Isla the spaniel at Hear My Music HQ

I have used Figurenotes in my work for a number of years and love it! As a dyslexic musician, something in the logic of the visual system immediately clicked with me and the colours are so ingrained with pitch in my brain that I can get very twitchy when looking at a solid block of colour and hearing music that is not in the corresponding key.

I love that moment when you introduce a child to a Figurenotes score on a piano or chime bars and before the adult in the room has finished drawing breath to ask how the system works, the child has played their first full tune! No words required. This suits both me and the majority of people I work with!

Hear My Music runs a project called Glad Spectrum Music (GSM), an after school group and individual music classes for autistic children and young people. It is this project that this blog post will focus on with a particular emphasis on how we have moved the project to remote delivery and our continued use of Figurenotes within this.

I’m sure everyone remembers the run up to the lockdown in March vividly. I spent a surreal week cancelling every project we run and then swiftly working out how to run remote music sessions for the following week. GSM took one week off, the week before the schools closed, and the following week we were delivering our classes online, this was perhaps quicker than was sensible, however the craving for routine and normality was tangible and it was that that I reacted to.

A screenshot of a Zoom call with 7 smiling faces
Zoom Group session – Lockdown Hairstyles…

The setup/preparation for these sessions wasn’t huge. Anyone who didn’t have a keyboard in their house was provided with one to borrow, with Figurenotes stickers.
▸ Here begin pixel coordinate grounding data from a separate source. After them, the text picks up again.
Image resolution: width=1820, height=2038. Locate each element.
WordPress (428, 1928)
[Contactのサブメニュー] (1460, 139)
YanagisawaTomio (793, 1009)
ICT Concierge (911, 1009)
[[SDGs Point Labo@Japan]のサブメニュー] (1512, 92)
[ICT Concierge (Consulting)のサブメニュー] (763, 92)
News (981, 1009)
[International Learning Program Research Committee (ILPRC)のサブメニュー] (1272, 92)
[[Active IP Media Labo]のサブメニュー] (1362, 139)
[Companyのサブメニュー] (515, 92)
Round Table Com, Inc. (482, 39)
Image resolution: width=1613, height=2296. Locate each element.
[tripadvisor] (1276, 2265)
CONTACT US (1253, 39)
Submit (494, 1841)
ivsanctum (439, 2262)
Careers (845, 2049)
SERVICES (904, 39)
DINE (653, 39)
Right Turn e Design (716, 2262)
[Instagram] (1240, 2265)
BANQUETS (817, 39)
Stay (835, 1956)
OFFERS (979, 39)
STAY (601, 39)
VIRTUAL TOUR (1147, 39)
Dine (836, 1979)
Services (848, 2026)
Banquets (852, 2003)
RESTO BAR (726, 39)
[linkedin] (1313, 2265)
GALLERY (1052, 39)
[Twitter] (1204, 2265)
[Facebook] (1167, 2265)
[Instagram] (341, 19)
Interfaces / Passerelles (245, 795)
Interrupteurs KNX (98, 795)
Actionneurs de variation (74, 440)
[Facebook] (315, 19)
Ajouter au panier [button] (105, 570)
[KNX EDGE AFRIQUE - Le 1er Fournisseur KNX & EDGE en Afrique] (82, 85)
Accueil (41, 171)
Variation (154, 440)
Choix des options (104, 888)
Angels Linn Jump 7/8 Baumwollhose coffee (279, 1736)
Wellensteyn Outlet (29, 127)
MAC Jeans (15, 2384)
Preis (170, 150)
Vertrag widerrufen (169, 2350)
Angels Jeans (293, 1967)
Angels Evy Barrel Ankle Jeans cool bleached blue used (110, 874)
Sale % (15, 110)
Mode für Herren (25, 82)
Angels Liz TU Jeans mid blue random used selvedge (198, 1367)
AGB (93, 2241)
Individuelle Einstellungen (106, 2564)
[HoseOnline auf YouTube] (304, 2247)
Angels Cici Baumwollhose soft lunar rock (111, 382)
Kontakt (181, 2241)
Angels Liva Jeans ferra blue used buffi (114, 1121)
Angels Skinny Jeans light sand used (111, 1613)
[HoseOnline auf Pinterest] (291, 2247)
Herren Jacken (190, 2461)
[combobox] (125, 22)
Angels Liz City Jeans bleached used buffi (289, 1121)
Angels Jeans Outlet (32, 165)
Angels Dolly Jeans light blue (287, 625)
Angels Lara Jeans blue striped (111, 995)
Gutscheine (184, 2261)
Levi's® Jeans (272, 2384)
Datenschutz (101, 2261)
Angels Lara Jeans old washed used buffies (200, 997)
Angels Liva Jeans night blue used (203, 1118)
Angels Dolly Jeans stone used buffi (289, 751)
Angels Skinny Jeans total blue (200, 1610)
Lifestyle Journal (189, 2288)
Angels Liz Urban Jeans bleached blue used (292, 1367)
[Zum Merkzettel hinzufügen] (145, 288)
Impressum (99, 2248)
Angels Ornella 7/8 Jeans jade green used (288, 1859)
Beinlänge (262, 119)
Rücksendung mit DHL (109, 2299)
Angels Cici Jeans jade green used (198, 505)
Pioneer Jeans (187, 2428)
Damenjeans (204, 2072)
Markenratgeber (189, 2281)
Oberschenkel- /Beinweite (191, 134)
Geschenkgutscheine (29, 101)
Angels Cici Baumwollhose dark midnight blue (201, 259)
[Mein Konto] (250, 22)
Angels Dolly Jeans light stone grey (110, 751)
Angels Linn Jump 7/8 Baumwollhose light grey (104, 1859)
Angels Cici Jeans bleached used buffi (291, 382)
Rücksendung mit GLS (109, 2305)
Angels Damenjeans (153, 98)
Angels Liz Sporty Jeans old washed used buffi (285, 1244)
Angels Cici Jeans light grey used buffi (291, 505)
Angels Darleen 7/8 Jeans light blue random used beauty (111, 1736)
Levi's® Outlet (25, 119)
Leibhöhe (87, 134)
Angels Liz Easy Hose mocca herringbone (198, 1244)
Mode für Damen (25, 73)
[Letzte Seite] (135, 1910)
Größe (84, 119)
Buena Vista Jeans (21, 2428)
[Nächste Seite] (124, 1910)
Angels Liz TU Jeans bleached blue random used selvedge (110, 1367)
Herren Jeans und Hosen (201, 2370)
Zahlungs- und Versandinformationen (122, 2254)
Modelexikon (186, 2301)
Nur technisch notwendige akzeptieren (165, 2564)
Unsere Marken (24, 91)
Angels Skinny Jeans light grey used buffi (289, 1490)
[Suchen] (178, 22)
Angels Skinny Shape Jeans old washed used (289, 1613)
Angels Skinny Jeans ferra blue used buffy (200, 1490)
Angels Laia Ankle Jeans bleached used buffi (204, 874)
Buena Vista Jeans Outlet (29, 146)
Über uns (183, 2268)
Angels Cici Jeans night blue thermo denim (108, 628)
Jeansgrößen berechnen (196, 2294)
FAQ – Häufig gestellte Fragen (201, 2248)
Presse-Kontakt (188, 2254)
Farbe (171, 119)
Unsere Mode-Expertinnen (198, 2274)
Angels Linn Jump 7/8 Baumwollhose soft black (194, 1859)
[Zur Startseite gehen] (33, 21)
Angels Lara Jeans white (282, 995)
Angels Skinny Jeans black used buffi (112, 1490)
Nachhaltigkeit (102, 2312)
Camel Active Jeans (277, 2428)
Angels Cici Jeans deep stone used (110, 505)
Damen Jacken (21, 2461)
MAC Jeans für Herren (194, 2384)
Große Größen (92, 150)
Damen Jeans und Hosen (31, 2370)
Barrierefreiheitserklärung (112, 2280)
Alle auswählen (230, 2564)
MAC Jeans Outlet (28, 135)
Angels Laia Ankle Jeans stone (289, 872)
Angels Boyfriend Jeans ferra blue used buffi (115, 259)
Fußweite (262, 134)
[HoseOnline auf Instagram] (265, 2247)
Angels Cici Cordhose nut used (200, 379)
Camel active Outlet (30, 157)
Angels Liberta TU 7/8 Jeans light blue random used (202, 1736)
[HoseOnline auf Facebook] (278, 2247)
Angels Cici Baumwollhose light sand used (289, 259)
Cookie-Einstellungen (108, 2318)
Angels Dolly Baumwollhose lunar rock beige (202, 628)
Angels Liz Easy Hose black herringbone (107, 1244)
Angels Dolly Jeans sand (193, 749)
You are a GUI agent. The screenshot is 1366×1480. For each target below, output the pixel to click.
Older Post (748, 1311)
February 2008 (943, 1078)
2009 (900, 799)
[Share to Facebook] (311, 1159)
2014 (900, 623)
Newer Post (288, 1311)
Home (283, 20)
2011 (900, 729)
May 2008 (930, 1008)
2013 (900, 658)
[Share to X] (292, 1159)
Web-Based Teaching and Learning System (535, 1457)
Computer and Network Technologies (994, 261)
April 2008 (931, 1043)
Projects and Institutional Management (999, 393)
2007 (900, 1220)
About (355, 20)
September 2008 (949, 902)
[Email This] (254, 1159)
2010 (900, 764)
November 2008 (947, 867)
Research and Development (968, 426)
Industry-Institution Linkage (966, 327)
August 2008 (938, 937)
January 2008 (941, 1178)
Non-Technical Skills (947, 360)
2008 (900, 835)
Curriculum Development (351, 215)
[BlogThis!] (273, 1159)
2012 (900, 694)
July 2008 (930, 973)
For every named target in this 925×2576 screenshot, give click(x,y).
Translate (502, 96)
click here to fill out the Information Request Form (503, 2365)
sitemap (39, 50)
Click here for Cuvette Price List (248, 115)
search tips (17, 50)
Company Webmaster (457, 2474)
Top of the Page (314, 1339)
We sent out many ‘fingers’ templates (available on the Resource Base under ‘General‘ or in the free bundle), and huge amounts of music for home printing. When presented with my first bit of black and white music from the other side of the screen (no colour printer!) I learnt that sometimes posting music was the best option.

I discovered that there are popular coloured keyboard stickers with notes drawn on them and letter names that don’t correspond to Figurenotes colours, a lot of information on one sticker that maybe a sibling was using on a shared keyboard. Add a Figurenotes ‘fingers’ template to this and it made my head hurt to look at it! Fortunately, the same sticker company also makes a black and white version!

We quickly learnt about the limitations of group music making on the internet. We began to learn what works and what you have to accept as a no-go. Playing as a group, that feeling of absolute ‘togetherness’, the sound and vibrations of instruments working together – that cannot be replicated. Listening to each other, however, is something that can be honed and worked on in ways that would be more difficult in person. I wrote a very simple piece of music called Online Turn-Taking and it was with this piece of music that we learnt the skills of turn-taking online, first with heavy operation of the mute button from practitioners and over time with participants learning when to listen, when to play, how the music could still be a group effort.

Our crutch for early remote group sessions

There was a really lovely discovery within our remote sessions that some people with very high anxiety found remote sessions much less anxiety inducing. This could be due to a number of reasons: no travel, total control over your own environment, no fear of external sounds/smells/visual distractions, the ability to switch us off at will…It meant that for some participants we have made more musical progress than we would have in person and while we will never exclusively deliver sessions online if we don’t need to, a hybrid approach for some individuals is definitely something to consider.

We also put on a Zoom concert in the summer; this was livestreamed on Facebook and involved two separate breakout rooms as our ‘green rooms’ and a main stage using the broadcast message function to call people to the ‘stage’. The livestream was streamed in the breakout rooms. This set-up was probably one of the most anxiety inducing concerts we’d ever put on for practitioners, however some young people who wouldn’t dream of walking into a room with an audience nonchalantly performed exceptionally well!

We use Figurenotes creatively in sessions and this has been easy to transfer to doing online. We miss the huge coloured pieces of lycra that we would set up in a room as different lands; jumping quickly from the red hot lava – C, swimming in the blue sea – F, relaxing in the green grass – B etc. This has been replaced by the screenshare function with Figurenotes software and has resulted in me now having an encyclopaedic knowledge of different dinosaur species and some excellent original pieces of music.

This is the first group piece we wrote and recorded during lockdown, it was written with coloured chord flashcards to choose the chord pattern which formed the basis for the rest of the song. Our recording and editing skills have become much more refined over time but I remain very proud of this first one.

The transition to remote music sessions has been both very challenging and remarkably smooth. The fundamentals of what we do have not changed and I think that is one of the things that has helped practitioners and participants alike throughout this difficult time. The continuity of seeing each other and working together every week has certainly provided some much needed routine for me and I am so proud of the resilience of each and every one of our participants. As we continue on navigating our way through this difficult time we will have the safety of mutual musical goals and the community that we have developed through this.